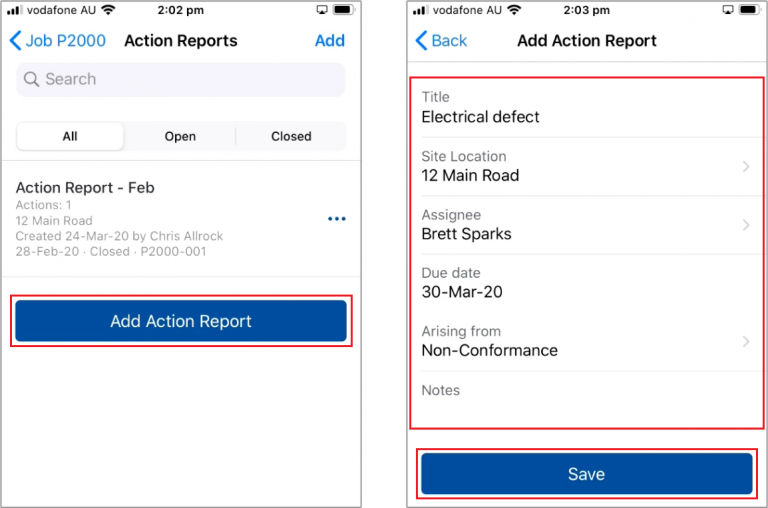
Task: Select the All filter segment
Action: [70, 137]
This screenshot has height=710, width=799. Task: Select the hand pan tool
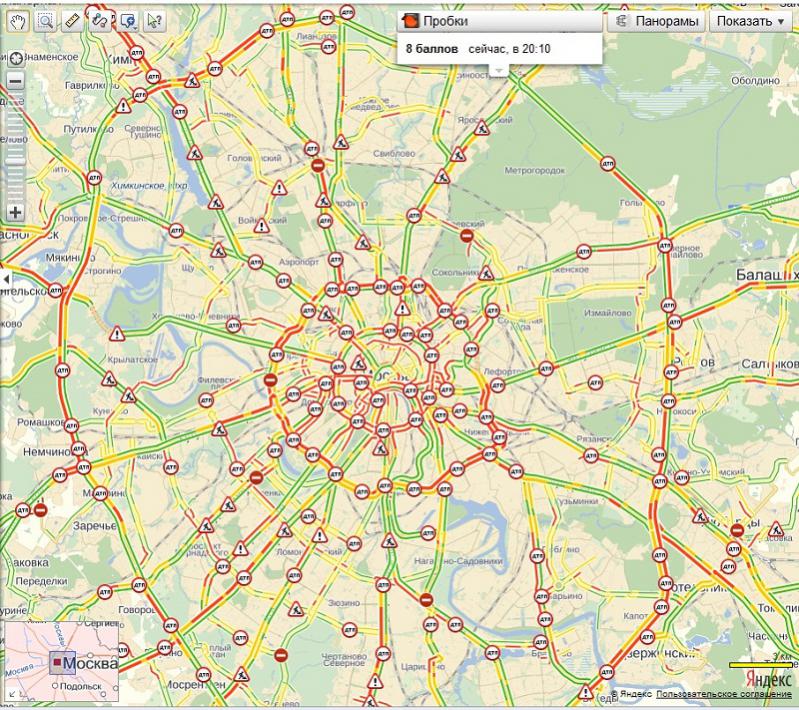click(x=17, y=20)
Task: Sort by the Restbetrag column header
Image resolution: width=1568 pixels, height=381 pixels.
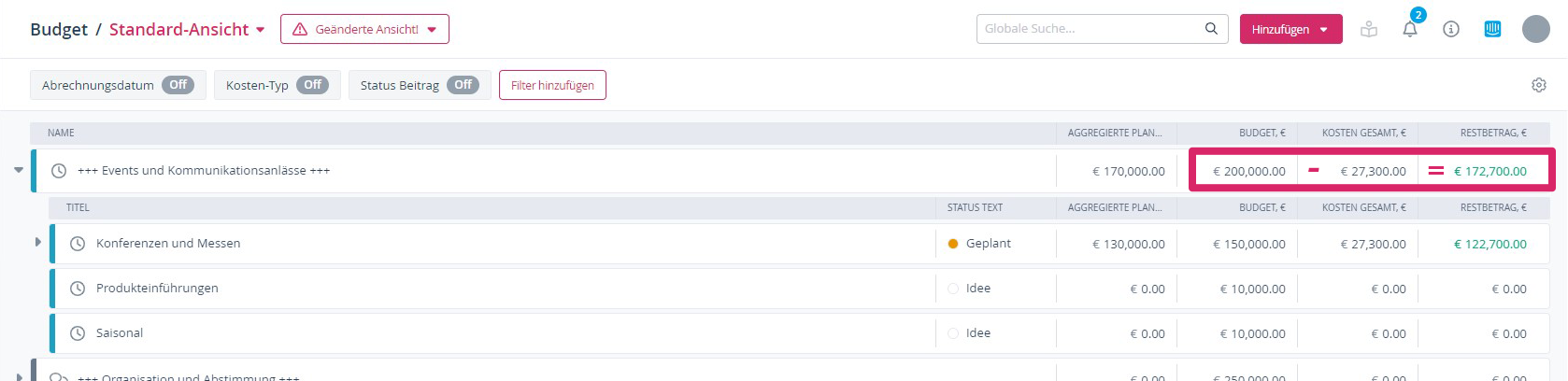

··········

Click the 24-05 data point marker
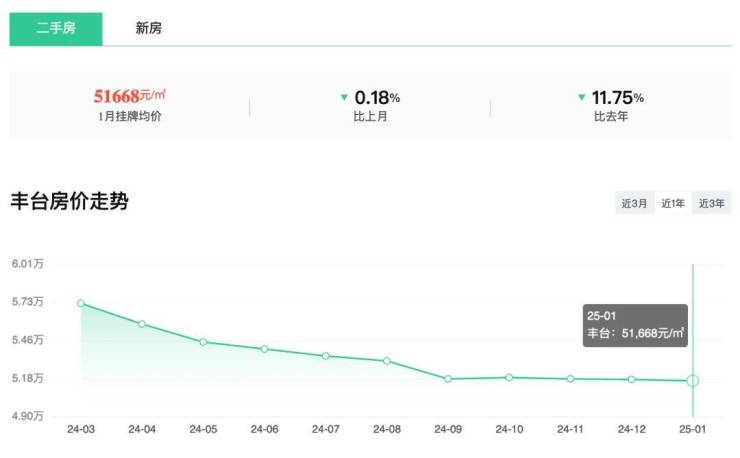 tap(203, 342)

··········

Exact duplication is required for the lines above, from the line that contains "Task: Sort by the Restbetrag column header" to the line that contains "Image resolution: width=1568", inclusive; omit all others.

Task: Sort by the Restbetrag column header
Image resolution: width=1568 pixels, height=381 pixels.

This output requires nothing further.